> _EXERCISE DETAILS_
Starting at the line that has "Where should I click to: Click the San" and stopping after the line that has "You are a computer-use agent. Viewport: 478px", reproduce the listing below exactly; omit everything else.

> _DATA RECORDS_
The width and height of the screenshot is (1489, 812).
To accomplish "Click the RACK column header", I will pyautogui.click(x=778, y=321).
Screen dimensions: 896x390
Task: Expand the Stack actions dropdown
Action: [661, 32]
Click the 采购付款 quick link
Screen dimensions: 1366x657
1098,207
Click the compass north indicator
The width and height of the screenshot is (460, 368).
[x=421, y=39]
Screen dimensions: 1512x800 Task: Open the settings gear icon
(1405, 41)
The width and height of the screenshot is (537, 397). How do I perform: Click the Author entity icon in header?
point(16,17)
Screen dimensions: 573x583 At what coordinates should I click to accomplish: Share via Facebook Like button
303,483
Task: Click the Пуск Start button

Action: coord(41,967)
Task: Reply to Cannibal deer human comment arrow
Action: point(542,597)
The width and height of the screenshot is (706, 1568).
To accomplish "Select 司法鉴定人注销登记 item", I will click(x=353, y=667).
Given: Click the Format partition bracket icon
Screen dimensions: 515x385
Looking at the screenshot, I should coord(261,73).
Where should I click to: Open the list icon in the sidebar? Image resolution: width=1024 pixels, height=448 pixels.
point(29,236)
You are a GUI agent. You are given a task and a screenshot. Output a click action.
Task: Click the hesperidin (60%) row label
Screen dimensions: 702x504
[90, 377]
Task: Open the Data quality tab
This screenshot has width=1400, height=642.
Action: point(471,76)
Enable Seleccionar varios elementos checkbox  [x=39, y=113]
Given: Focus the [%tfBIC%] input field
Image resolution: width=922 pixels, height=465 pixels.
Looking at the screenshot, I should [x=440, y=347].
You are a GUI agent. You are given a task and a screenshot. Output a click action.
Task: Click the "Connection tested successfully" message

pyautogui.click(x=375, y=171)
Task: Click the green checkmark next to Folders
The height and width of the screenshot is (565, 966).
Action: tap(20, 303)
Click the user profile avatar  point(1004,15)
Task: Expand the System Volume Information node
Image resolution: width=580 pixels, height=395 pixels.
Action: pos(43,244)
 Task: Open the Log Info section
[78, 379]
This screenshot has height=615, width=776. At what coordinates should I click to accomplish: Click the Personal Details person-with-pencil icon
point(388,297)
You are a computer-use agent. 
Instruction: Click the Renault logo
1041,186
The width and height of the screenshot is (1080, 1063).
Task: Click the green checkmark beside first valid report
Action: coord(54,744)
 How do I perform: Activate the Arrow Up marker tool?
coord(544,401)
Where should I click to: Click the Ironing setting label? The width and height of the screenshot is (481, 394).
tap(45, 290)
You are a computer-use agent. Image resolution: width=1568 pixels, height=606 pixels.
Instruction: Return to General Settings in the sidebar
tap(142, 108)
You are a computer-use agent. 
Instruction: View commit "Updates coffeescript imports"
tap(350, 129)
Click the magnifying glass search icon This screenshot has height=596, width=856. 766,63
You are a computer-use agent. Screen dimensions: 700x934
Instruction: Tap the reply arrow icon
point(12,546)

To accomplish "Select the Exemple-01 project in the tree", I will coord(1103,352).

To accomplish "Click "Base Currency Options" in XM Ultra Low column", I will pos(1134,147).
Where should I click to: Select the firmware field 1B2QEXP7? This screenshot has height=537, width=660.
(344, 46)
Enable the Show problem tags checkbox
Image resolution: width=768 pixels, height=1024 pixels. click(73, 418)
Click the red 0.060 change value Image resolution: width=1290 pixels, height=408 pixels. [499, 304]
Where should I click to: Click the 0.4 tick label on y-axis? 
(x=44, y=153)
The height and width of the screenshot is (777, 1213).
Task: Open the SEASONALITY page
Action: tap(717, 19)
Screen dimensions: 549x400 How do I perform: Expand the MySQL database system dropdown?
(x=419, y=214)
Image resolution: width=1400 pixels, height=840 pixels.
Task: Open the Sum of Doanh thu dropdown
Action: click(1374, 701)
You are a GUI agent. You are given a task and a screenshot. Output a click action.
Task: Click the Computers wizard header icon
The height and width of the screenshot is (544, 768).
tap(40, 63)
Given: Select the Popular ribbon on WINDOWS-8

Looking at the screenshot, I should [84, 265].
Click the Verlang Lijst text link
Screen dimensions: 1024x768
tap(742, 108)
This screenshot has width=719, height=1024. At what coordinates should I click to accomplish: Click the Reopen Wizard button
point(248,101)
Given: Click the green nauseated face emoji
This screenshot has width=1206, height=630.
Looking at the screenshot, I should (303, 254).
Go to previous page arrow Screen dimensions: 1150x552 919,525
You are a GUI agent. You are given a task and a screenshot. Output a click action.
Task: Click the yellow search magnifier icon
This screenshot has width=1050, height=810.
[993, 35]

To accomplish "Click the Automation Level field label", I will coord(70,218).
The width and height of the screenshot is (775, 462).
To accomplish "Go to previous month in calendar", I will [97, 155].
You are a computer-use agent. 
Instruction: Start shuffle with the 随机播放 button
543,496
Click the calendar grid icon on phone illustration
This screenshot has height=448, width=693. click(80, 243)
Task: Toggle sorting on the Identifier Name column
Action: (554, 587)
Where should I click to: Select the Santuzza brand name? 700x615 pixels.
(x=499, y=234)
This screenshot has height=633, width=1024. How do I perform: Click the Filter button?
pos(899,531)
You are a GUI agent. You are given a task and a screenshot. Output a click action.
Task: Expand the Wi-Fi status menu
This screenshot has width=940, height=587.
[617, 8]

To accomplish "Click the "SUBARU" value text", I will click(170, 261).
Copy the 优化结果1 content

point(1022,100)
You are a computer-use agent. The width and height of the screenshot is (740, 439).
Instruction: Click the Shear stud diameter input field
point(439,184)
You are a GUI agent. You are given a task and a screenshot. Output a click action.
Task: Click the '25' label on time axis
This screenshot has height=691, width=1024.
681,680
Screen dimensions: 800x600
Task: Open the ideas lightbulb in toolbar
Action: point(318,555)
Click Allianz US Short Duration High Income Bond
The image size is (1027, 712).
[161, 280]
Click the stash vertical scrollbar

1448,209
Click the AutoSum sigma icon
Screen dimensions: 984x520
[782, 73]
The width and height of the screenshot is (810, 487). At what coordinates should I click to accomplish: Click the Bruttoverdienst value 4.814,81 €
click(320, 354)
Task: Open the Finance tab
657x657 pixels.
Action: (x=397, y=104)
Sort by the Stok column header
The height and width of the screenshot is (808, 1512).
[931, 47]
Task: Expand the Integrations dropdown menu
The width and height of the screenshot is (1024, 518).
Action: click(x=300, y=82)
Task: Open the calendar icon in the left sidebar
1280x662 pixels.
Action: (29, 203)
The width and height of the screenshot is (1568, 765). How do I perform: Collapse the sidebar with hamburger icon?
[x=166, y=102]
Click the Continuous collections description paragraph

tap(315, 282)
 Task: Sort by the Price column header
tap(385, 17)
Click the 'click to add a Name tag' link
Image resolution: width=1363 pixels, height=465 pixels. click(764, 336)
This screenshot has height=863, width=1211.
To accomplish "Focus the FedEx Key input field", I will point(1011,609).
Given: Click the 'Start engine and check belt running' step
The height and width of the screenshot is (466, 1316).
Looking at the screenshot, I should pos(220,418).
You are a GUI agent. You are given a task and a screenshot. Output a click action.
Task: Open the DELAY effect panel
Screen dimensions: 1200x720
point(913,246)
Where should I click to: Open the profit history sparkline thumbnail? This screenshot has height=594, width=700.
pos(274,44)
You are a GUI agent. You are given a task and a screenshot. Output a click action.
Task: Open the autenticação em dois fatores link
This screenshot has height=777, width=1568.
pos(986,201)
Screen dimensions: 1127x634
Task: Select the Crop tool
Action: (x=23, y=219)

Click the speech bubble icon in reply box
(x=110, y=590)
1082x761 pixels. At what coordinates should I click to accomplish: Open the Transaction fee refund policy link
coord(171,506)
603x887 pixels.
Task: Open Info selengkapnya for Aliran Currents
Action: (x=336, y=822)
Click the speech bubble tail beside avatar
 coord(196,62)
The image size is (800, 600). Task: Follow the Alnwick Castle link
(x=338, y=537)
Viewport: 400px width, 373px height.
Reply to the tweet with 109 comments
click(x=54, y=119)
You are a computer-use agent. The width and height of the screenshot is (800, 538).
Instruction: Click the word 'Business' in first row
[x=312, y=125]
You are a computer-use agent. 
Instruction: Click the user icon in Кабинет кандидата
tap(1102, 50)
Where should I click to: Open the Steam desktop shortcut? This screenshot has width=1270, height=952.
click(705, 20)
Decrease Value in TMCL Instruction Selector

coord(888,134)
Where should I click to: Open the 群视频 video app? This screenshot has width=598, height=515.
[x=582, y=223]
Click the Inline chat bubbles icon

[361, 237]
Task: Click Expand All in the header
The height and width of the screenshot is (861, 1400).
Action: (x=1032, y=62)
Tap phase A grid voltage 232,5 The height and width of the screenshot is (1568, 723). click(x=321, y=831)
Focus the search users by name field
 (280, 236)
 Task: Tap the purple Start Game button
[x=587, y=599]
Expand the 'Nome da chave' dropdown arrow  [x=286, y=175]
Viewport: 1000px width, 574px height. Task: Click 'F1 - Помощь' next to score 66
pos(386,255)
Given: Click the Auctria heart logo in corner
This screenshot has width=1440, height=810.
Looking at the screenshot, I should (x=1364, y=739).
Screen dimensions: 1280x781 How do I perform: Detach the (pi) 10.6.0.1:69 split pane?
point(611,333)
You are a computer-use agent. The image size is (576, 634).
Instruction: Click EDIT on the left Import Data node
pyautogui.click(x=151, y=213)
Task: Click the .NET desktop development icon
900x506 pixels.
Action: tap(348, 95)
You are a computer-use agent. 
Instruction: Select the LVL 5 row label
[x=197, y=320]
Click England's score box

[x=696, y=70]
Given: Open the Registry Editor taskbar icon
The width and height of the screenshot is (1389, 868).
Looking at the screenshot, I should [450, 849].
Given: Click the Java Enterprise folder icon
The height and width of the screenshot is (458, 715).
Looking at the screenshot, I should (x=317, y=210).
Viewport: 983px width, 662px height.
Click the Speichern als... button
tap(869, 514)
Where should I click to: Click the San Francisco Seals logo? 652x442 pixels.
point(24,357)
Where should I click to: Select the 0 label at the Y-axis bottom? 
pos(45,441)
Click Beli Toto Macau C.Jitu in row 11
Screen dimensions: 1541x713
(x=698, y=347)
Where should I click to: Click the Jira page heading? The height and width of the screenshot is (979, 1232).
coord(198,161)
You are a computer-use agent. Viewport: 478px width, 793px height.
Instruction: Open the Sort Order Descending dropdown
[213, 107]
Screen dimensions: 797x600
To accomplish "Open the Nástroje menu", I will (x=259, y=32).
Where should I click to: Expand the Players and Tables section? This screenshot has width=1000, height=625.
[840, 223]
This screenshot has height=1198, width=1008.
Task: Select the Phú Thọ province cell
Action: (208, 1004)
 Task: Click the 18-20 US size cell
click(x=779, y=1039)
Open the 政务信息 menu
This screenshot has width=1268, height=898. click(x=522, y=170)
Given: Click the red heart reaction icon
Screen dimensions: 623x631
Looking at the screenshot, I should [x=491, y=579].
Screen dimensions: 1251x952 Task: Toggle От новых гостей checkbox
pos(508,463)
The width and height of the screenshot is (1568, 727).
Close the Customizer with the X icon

> _RESPONSE AREA_
Where should I click to: Click the San Francisco Seals logo? 652x442 pixels.
point(24,357)
Where should I click to: Select the 0 label at the Y-axis bottom? 
pos(45,441)
Click Beli Toto Macau C.Jitu in row 11
Screen dimensions: 1541x713
(x=698, y=347)
Where should I click to: Click the Jira page heading? The height and width of the screenshot is (979, 1232).
coord(198,161)
You are a computer-use agent. Viewport: 478px width, 793px height.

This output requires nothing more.